The failure of the core proxy system had a cascading effect, impacting a wide spectrum of Cloudflare’s products. Key services that experienced significant issues included:

  • Core CDN and Security: Displayed HTTP 5xx errors to end-users.
  • Turnstile: The CAPTCHA alternative failed to load, preventing users from logging into many services, including the Cloudflare Dashboard itself.
  • Workers KV: The data storage service returned a high level of errors.
  • Access: The Zero Trust authentication service saw widespread authentication failures.

Resolution and Next Steps

Cloudflare’s engineering teams initially investigated the possibility of a large-scale DDoS attack, but a coincidental outage of their own externally-hosted status page complicated early diagnostic efforts.

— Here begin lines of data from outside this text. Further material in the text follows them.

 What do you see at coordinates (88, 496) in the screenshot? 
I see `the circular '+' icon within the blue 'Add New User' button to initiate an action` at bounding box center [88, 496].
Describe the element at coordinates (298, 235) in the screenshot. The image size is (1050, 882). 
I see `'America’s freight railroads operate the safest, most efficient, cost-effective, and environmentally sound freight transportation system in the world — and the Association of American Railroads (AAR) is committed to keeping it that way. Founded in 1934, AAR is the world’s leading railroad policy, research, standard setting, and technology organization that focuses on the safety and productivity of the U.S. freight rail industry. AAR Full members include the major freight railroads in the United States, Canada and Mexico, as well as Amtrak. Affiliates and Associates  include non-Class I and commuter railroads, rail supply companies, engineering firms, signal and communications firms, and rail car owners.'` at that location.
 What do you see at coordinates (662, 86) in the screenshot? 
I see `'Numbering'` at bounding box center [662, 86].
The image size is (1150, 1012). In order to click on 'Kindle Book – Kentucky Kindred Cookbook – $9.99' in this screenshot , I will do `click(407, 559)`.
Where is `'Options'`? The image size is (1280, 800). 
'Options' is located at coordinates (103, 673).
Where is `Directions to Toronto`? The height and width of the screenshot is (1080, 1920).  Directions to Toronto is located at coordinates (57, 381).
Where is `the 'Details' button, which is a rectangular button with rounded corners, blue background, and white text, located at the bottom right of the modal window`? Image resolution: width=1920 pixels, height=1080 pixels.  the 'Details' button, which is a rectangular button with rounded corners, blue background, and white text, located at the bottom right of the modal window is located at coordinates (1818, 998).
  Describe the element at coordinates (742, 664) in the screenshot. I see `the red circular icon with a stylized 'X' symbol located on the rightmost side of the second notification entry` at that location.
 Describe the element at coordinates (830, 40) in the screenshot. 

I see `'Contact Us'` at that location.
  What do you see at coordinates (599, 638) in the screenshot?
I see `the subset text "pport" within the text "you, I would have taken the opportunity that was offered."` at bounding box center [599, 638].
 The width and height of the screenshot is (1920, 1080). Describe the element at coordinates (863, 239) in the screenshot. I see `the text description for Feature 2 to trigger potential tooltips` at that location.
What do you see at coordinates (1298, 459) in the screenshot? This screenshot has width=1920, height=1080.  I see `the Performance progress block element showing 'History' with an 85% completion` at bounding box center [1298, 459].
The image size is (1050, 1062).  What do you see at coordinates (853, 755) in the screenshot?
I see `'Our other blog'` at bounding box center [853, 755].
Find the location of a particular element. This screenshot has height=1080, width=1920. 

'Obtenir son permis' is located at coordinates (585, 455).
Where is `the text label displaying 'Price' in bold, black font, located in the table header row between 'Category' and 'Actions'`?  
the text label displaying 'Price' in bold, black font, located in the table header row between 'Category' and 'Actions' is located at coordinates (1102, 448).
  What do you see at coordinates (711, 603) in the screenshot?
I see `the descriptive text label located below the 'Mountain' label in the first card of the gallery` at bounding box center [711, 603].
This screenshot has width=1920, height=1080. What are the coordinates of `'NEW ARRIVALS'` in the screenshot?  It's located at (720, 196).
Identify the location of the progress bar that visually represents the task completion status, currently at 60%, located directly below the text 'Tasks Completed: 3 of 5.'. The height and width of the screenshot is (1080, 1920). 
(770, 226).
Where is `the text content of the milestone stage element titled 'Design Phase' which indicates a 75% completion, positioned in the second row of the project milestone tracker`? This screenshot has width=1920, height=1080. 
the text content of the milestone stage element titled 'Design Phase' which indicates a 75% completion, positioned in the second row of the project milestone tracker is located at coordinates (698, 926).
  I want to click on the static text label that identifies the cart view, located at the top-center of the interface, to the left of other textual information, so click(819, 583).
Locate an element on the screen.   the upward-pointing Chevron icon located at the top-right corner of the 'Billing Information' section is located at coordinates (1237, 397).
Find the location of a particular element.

After identifying the true source of the problem, engineers stopped the oversized configuration file from being distributed. They then rolled back to a last-known-good version of the file. Core traffic began flowing normally by 14:30 UTC, and the team spent the next few hours stabilizing all related systems.

In its public apology, Cloudflare called the outage “unacceptable” and outlined several steps to prevent a recurrence, including:

  • Hardening the system to treat internal configuration files with the same scrutiny as user-generated input.
  • Implementing better global kill switches for features.
  • Reviewing failure modes across all core proxy modules to improve resilience.

The company assured its customers that work has already begun to strengthen its network against similar failures in the future.